The heterogeneity of devices and proprietary formats have led to major barriers in data flow and significant complications when replacing devices or adapting the device setup to other interventions.
OR.NET, a three-year collaborative project funded by the German Research Ministry, aims to create transparency and interoperability in OTs with networked devices. In our interview, Dr Andreas Zimolong, CEO of German consulting company Synagon, and head of one of the sub-projects, described approaches and aims.

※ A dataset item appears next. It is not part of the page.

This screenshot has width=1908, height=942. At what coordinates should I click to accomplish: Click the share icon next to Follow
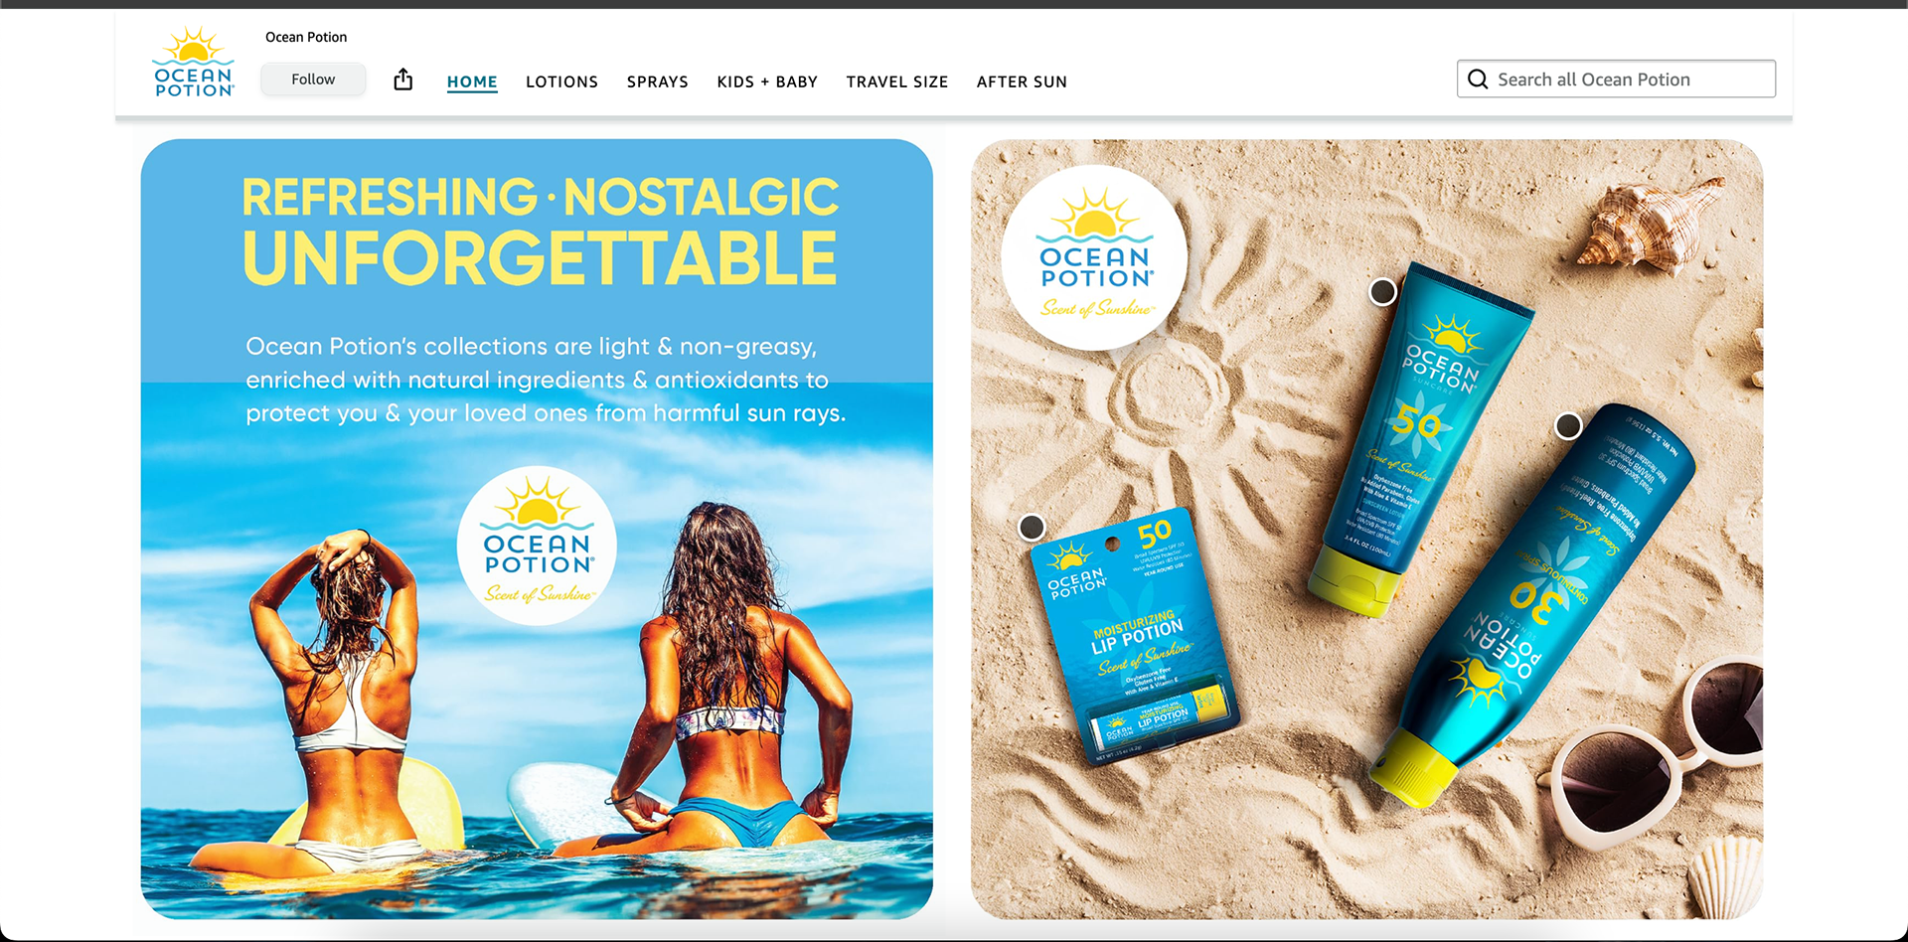pyautogui.click(x=402, y=79)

‘The project elements,’ he explained, ‘include the assessment and development of machine-to-machine (m2m) communication technology; the application and development of standards; the evaluation of conformity assessment procedures for the networked medical devices regarding the legal framework, and operating networked medical devices regarding safety, effectiveness, as well as data and system security, which is the sub-project I am heading. Manufacturers, researchers, and users are participants as well as large organisations especially active in standardisation.’
A technological challenge
‘The aim is to marry the safety levels achieved today with dedicated medical devices with the emerging modularity of systems in the OT. This is all about devices communicating with one another, e.g. insufflations devices communicating patient status to the anaesthetic device. The aim is to enhance data and device security while enabling flexible communication between devices using an existing infrastructure and still being able to assure patient safety. The standards developed in the project will enable hospitals to replace devices without having to set up totally new communication routes.

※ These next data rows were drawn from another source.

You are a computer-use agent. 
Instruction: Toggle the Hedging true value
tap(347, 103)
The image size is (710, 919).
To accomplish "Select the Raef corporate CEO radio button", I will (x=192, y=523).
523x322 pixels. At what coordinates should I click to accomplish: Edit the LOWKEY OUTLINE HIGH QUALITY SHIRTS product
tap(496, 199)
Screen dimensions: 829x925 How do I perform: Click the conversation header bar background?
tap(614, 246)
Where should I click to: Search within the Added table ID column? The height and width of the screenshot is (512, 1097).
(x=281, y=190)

‘Today, conformity assessment procedures for networked medical devices need to be repeated as soon as the intended use and/or components involved in the network change. This works fine for devices networked by one manufacturer, but not for distributed systems where several components of different manufactures need to interact to achieve an intended use.
‘In contrast to classic, stand-alone active medical devices, the cycle of innovation spins up the more IT components are involved. This is the case especially in networks, where transmission and storage of data are key properties of IT equipment. To address this need for fast and simple replacement of the different components of the medical device network, standard interfaces are developed that map the relevant properties of the networked device. Thus, plug and play of the devices is enabled, as after replacement of a device, the new device represents itself with the same standard interface as the old one towards the medical device network.’
How manufacturers cope
‘Key to this are standards of the interfaces that embrace semantic as well as syntactic specification of m2m communication. First, interactions and communication need to be standardised. Second, there is a need to deliver abstract descriptions of the components so they can be replaced. This helps include more components in the pool of candidates.
‘However, established standards, such as HL7 and DICOM, might impose too much overhead on small devices for m2m communication, and additionally these kinds of standards need to be more specific regarding aspects such as authentication and security of communication. Other standards, such as IEEE 11073, provide a good basis for m2m communication, but lack specifications for the hospital and especially the OT environment. Promising approaches are based on the framework of a service-oriented architecture and, where demonstrated by previous projects, e.g. the ‘Smart Operating Room’ project.
‘One of the sub-projects aims to evaluate the suitability of existing standards. Any need to alter existing or to develop new standards, as identified by the project, will be channelled to the international standardisation bodies. In the end, manufacturers can rely on an approved approach to standardised interfaces for networked medical devices.’
Challenges network operation
‘The sub-project I’m in charge of focuses on operation of medical device networks. Starting with ISO 80001 and in the context of a plug and play network, we ask questions such as “How exactly is the process of replacing devices organised?”, and “How can adherence to that described process be ensured?”.
‘In addition to safety issues, operating bodies – the hospitals – need to inquire about effectiveness, including communication with HIS, RIS, and PACS solutions, etc., and we look at data and systems security.
‘Manufacturers involved in this sub-project want to know more about their role in the operation of medical device networks and how they may contribute to risk management for IT networks incorporating medical devices. As an example, they may deliver real-time checked and approved updates of system software delivering all necessary security patches.
‘Hospitals and manufacturers work together to find answers. Interested parties are invited to join in on this sub-project.’